Sunday, October 07, 2012

Iron sights.

I got this off from a friend.
Remembering Worth and Meaning.
Say you found the meaning of life for a price. Will you be satisfied to trade it for something, something as intangible, the worth of life?
I don't really like how things are going but I will persevere. It does suck to know there seems to be no one out there to talk but that's the harsh reality of life. He says suck your thumb while you're at it. They say take it a cup half full. I say fuck critics. This is war that I define myself, I fight my own war. I fight my own war alone.  
Tonight you sleep in comfort that tomorrow your friends and family are still there. But be ready. Tomorrow might be otherwise. Are you ready to serve without fear or favour? Can you suppress the common emotions that follow and oppress them? Are you willing to strike in a moment's notice? Will you be able to commit even if your heart defies as much to the words that you have heard?  
Are you ready? 
 It's funny how things turn out these days. WELL then, time waits for no one.

4 weeks into this 'training programme', body looks sharp but the mind is faking out. Never dreaded the fact that I am not doing something I really want. Just kept reminding that this is a need. What I dread was to to keep constantly changing myself. Always love to be simple about things around me because to me, it is the simplest things that make life worth it.
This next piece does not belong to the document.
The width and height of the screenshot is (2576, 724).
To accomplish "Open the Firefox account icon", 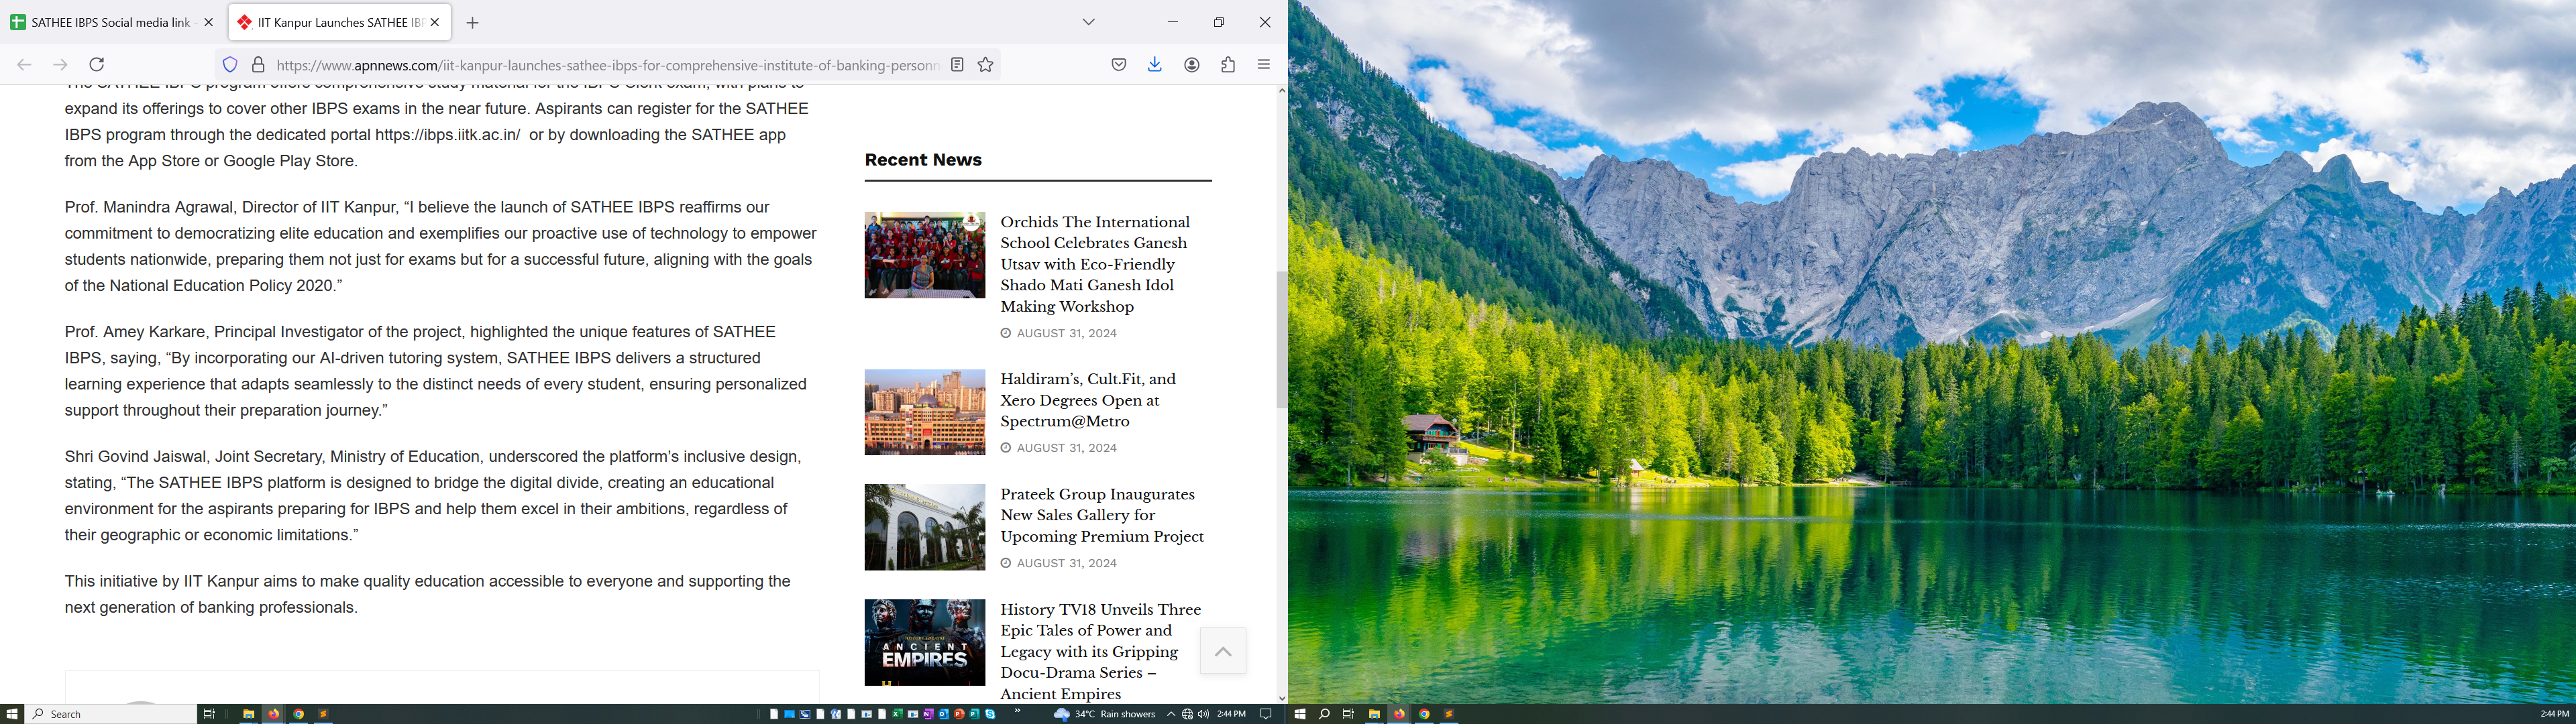I will tap(1192, 65).
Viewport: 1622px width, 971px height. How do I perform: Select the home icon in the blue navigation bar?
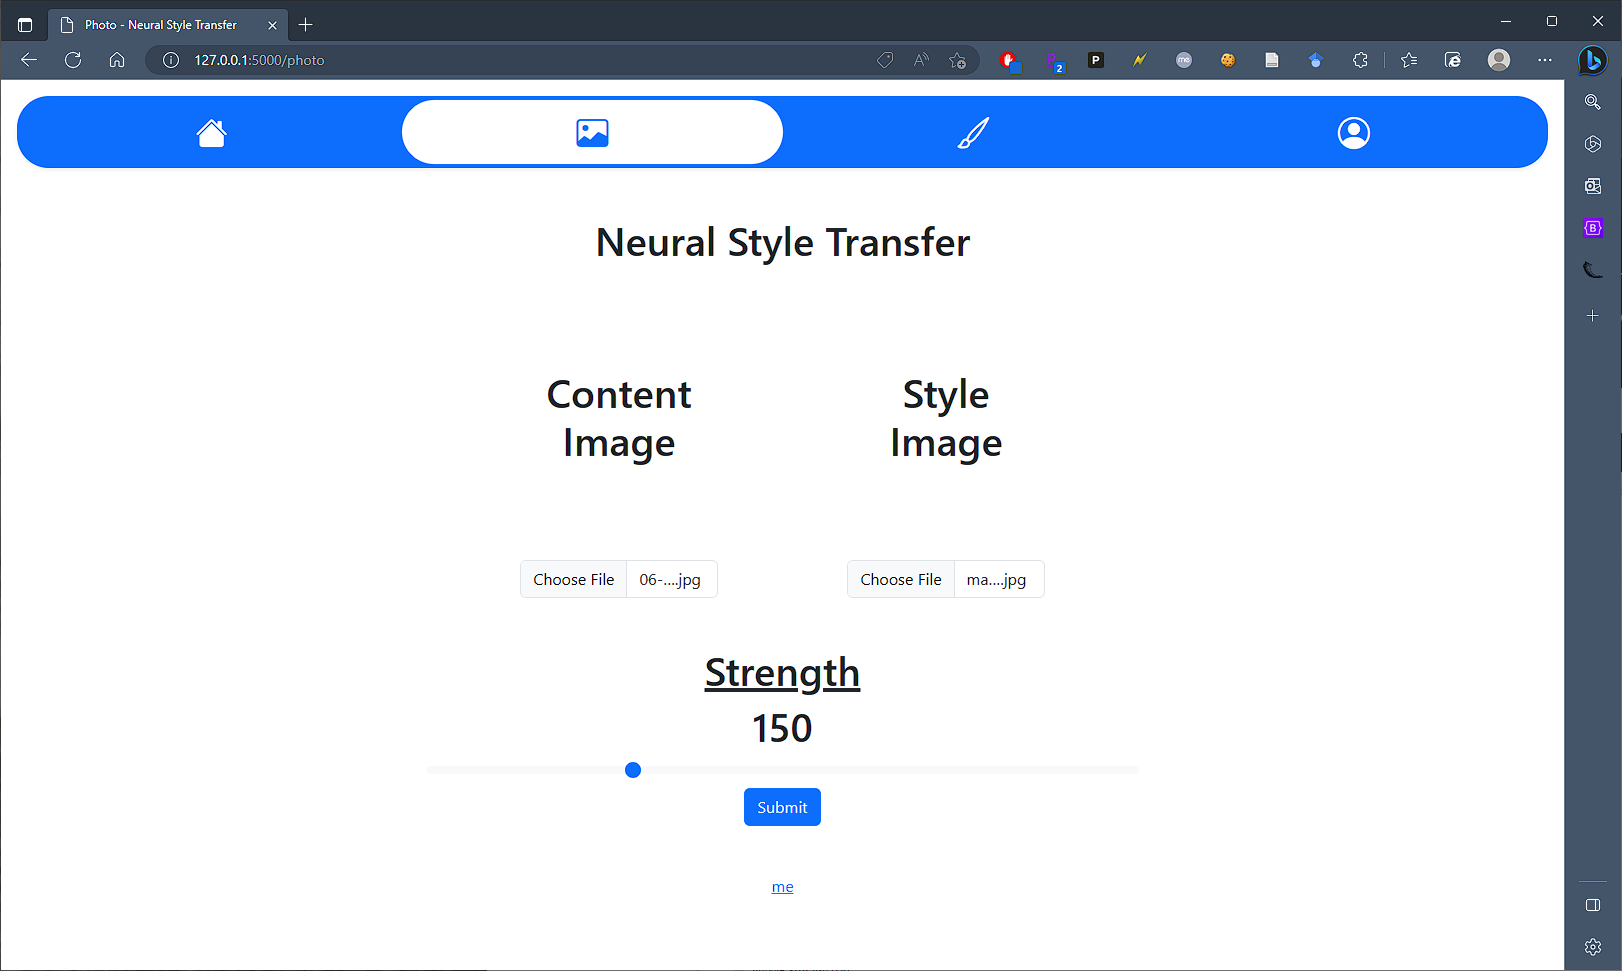[211, 132]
Went out last night, came home late and just wondered how long I could last. Better still, I wondered when it's time to be 6 feet under. I'm not being pessimistic or anything. I just am a realist. And as a realist, it's my fucking duty to be a reality check.

What is your worth?

Posed that question more than a year back. I wrote it on my whiteboard and left it facing the glass window of the clubhouse. Thinking it was just a good reminder to those passersby who, well, is just passing life away. I just wanted to open eyes and minds. To my surprise, someone actually wrote a reply and slipped under the door. The answer slipped my mind but it went something like this, "I guess my life is worthless. Wouldn't you agree?"

I remember my response to it, "Why can't you make it worth?"

I know friends who just simply find this NS hoohaa a huge complete waste of time. Their argument is valid. That 2 years of their time could be make or break. Their studies, work, life. But what I don't understand is why can't they understand the need. Yeah, the fact that it puts a fork in our road kinda devalues the meaning. But still, that is still something to look at. I am not deterred by this. I want to talk about something else. These people have a future that they want to create. They are staying hungry, staying foolish. It seems that they found their worth. And that their worth is not of NS.

Why, why can't you make that your worth for these 2 years?

Being selfish again eh? Thankfully, war has no selfish rule. Whatever badges, insignia or flag your don on that green, it only matters where your bullets are flying. In the right direction I hope.